The Professor by Charlotte Brontë

First published: 1857

Type of work: Novel

Type of plot: Psychological romance

Time of work: Nineteenth century

Locale: Belgium and England

The Story:

Orphaned in infancy, William Crimsworth had been meagerly supported by his mother’s brothers, Lord Tynedale and the Honorable John Seacombe. William’s brother Edward, ten years his senior, had taken over his deceased father’s mill and had prospered.

Upon his graduation from Eton, William refused to accept further aid from the uncles who had treated his mother so coldly and asked his brother for employment. When he arrived at Bigben Close where the mill was located, Edward censured his young brother for having submitted to Tynedale and Seacombe for so many years. Edward was harsh and cold in speech and act, and his pretty young wife, although inclined at first toward warmth, began to treat William in much the same way. Edward hired William as a clerk at ninety pounds a year and requested that the young man live away from Crimsworth Hall.

A grudging brother and a harsh master, Edward invited William to his house only once, along with some other mill workers, to attend a party. That evening, William met Mr. Hunsden, a flippant, wealthy mill owner who, judging Edward a false brother and a tyrant, publicly denounced him. As a result, Edward furiously dismissed William. Hearing of William’s decision to go to the Continent, Mr. Hunsden gave him a letter of introduction to a Mr. Brown in Brussels.

When William presented his letter, Mr. Brown suggested teaching as a possible career. Through his influence, William became a teacher of English and Latin in the pension of M. Pelet. Next door to M. Pelet’s day school was a seminary for girls headed by Mlle Reuter. Shortly afterward, Mlle Reuter asked William to give lessons to her girls during part of each week.

Having met Madame Reuter, a gross and droll woman, William was surprised to find her daughter, Zoraide Reuter, young and charming. William discovered that teaching young ladies was not the same as teaching young boys. Mademoiselles Eulalie, Hortense, and Caroline proved to be haughtily disdainful but at the same time coquettish. M. Pelet took a deep interest in William’s personal relationships at Mlle Reuter’s school and questioned him about his impressions of Mlle Reuter and the three young coquettes of the classroom.

William admired Mlle Reuter. When he made a weak attempt at flirtation, she did not discourage him. One night, however, William overheard M. Pelet and Mlle Reuter talking in the park about their forthcoming marriage, which M. Pelet wished to hasten and she wished to delay. M. Pelet then accused her of encouraging William, who was obviously in love with her; he described the affair as ludicrous, since she was ten years William’s senior. Mlle Reuter laughed pleasantly at M. Pelet’s disclosure and denied interest in William.
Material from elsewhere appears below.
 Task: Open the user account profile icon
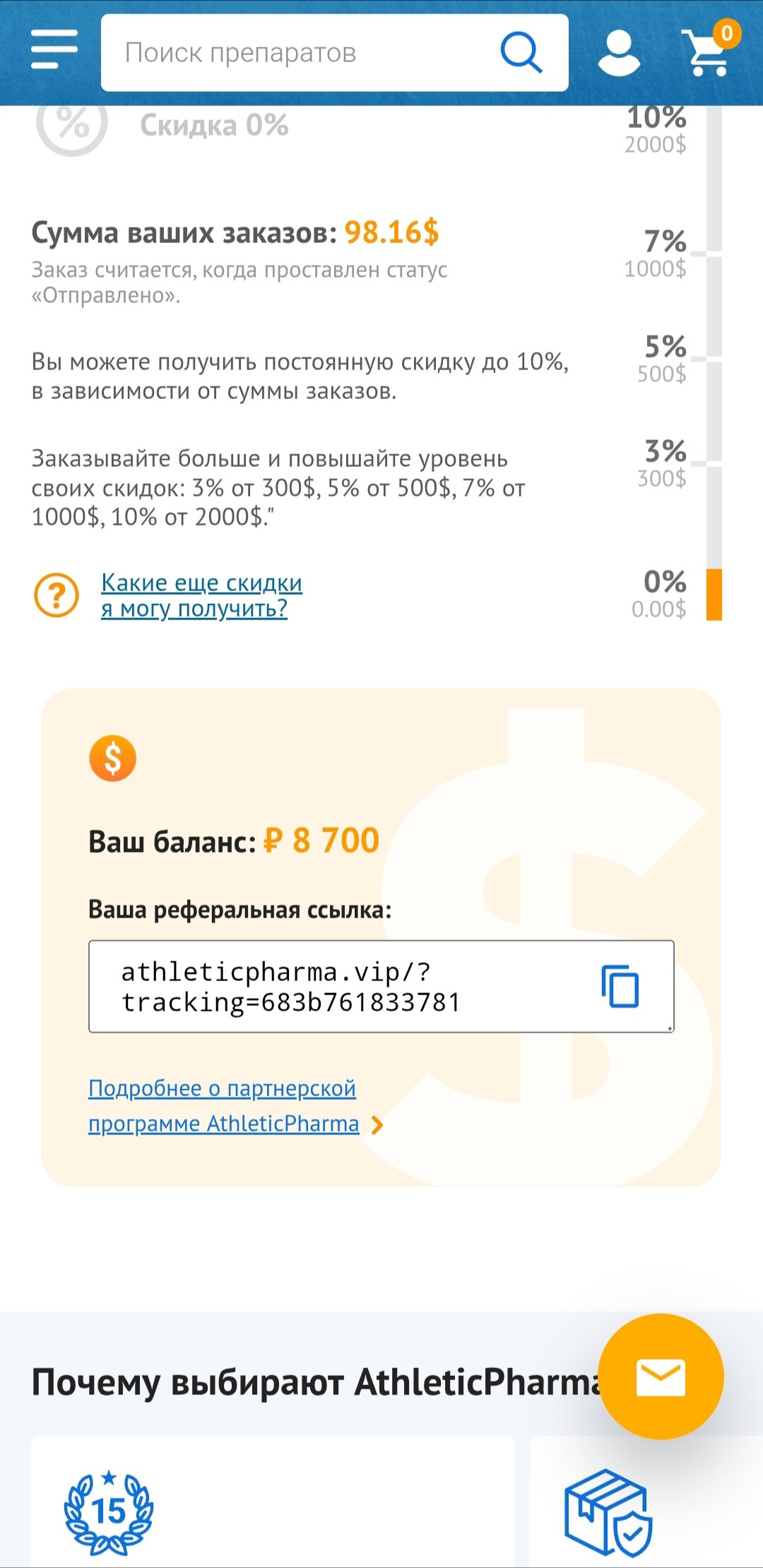click(619, 53)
Although William knew M. Pelet to be insincere in his friendship, he did not reveal his knowledge. He did, however, attempt to overcome his attraction toward Mlle Reuter. William sensed that she was trying to regain his favor when she appealed to him to treat kindly a new pupil, Mlle Frances Henri, who was also a teacher at the seminary. William, not disposed to please Mlle Reuter, harshly criticized Frances on her first appearance. Later, he was surprised at the girl’s fine accent in reading English, and his interest turned from Mlle Reuter to Frances, who was an enigma to him. Once, taking time for private and encouraging discourse with his apt pupil, he found that the schoolmistress had been eavesdropping. William learned that the girl’s mother had been English, that she had been reared by an aunt, and that she was trying to educate herself in the hope of teaching French in England, where her present profession as a teacher of sewing would not be a stigma upon her dignity if she were also a teacher of language.

Watching Frances grow in poise and wit, William made special efforts to encourage her, until Mlle Reuter warned him that he gave Frances too much of his time. The directress seemed to hover over him constantly in an attempt to recapture his affections; but he found her deceitful, artful, and cruel. After she abruptly dismissed Frances from the seminary, she innocently pleaded that she did not know the young woman’s address.
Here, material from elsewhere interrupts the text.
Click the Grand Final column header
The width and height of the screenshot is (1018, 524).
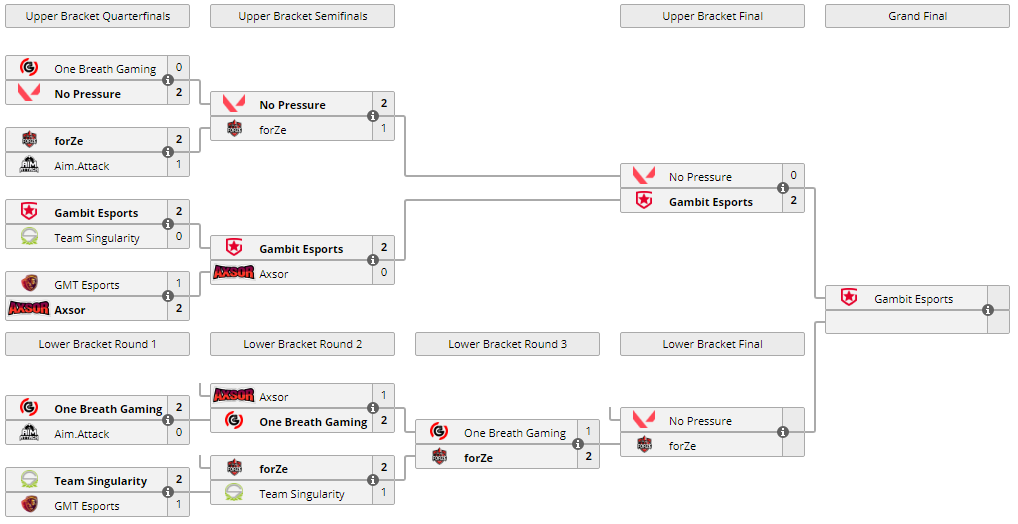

Frances returned to the seminary to find William, but the directress kept them from meeting. Instead, William received a note of thanks from his pupil and twenty francs in payment for his teaching. William gave notice to Mlle Reuter that he intended to quit the seminary.

After a month’s futile search for Frances, he accidentally came upon her mourning over the grave of her father. When it began to rain, Frances took William to her rooms, where the pair drank tea and read from an English book. Frances was earning a living by lace mending. She could not seek another position as a teacher because she feared that Mlle Reuter would not give her satisfactory references. Bitterly resenting Mlle Reuter’s treachery, William took his leave. He managed to return the twenty francs before he departed.

Drawn to William by his coolness, Mlle Reuter had repulsed M. Pelet with hints that she favored the English schoolmaster. After William’s resignation, she perceived that she had overplayed her hand and returned her favor to M. Pelet. Smirking with victory, he informed William of his forthcoming marriage. Deciding that the school would be intolerable with Mme Pelet under the same roof, William resigned his position.

Frances wrote that she had been employed by a Mrs. D. to teach in an English school in Brussels. Along with this communication came a letter from Hunsden announcing his arrival. Hunsden, after berating William for his failure to forge ahead, casually announced that Edward’s mill had failed. He had sold Crimsworth Hall and abused his wife until she left him, but he had managed to renew his credit, start another business, and regain his wife. William’s one concern over the matter was the whereabouts of his mother’s portrait, which had hung in Crimsworth Hall. The next morning, William received as a gift from Hunsden the missing portrait.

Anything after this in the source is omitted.